В феврале 1917 года в России началась новая революция.

2 марта император Николай II отрекся от престола в пользу своего брата Михаила, а 3 марта, во время обеда, Зубатов, узнав об отречении Михаила, молча выслушал сообщение об этом, вышел в кабинет и застрелился. В кабинете на письменном столе сын нашел записку с распоряжениями, связанными с его смертью и просьбой никого в случившемся не винить.

А в самом деле, кого можно обвинить в его смерти? Не обвинять же ушедший век, начисто выхолостивший смысл человеческой морали, поправший ценности жизни, товарищества, любви, доброты и променявший их на эфемерные сказки о Пролетарском Братстве и Светлом Будущем? А может быть, этот неординарный человек чувствовал, что еще более страшным будет век грядущий, век торжества его противников и кровавой расплаты доверчивых и обольщенных ими граждан России.

───

Условие задания:
Ответьте, пожалуйста, на вопросы по отрывку:
(a) В каком месяце и году в России началась новая революция?
(b) В пользу кого Николай II отрекся от престола 2 марта?
(c) Что содержала записка, которую сын нашел на письменном столе?

Собранные данные:
───

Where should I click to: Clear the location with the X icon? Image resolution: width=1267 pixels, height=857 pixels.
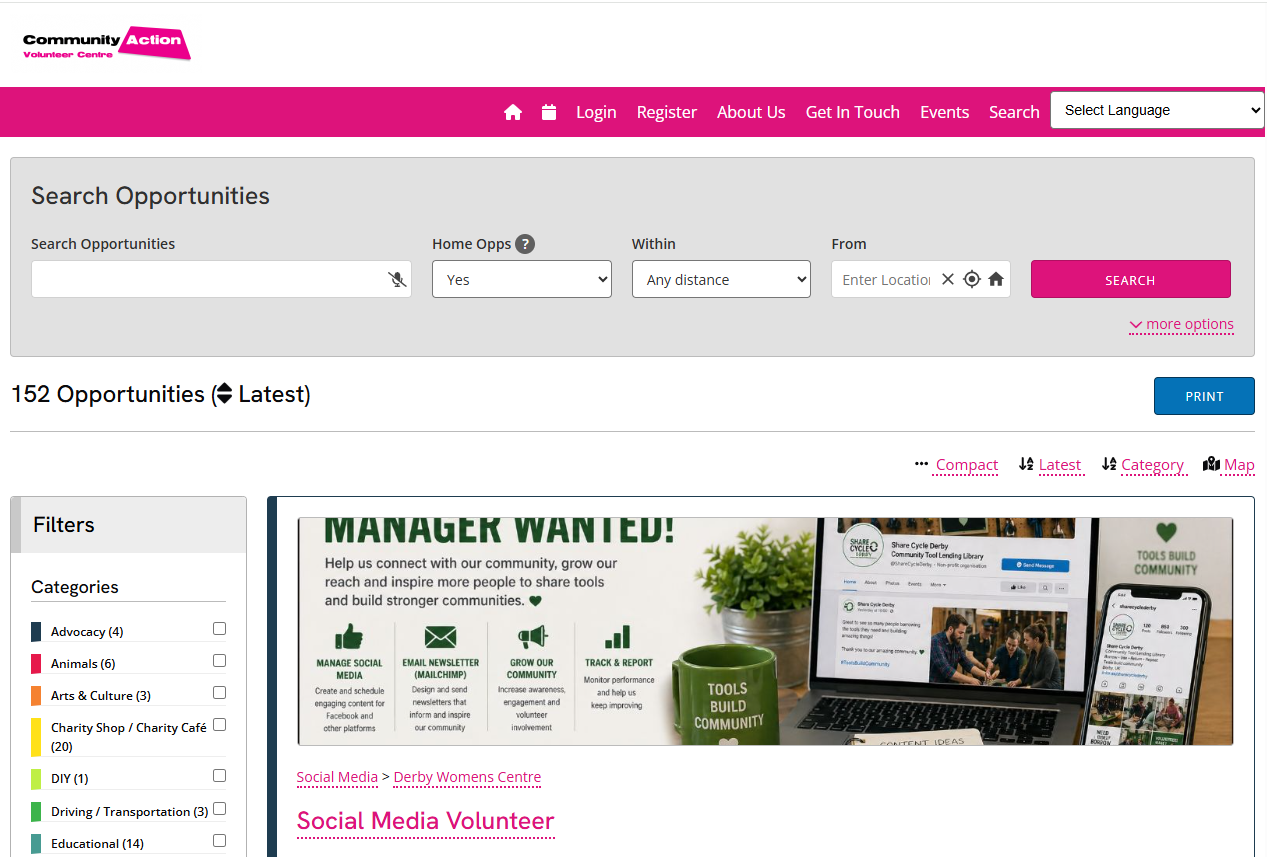coord(948,279)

───

Разбор решения:
(a) В феврале 1917 года.
(b) В пользу своего брата Михаила.
(c) Распоряжения, связанные со смертью Зубатова, и просьбу никого в случившемся не винить.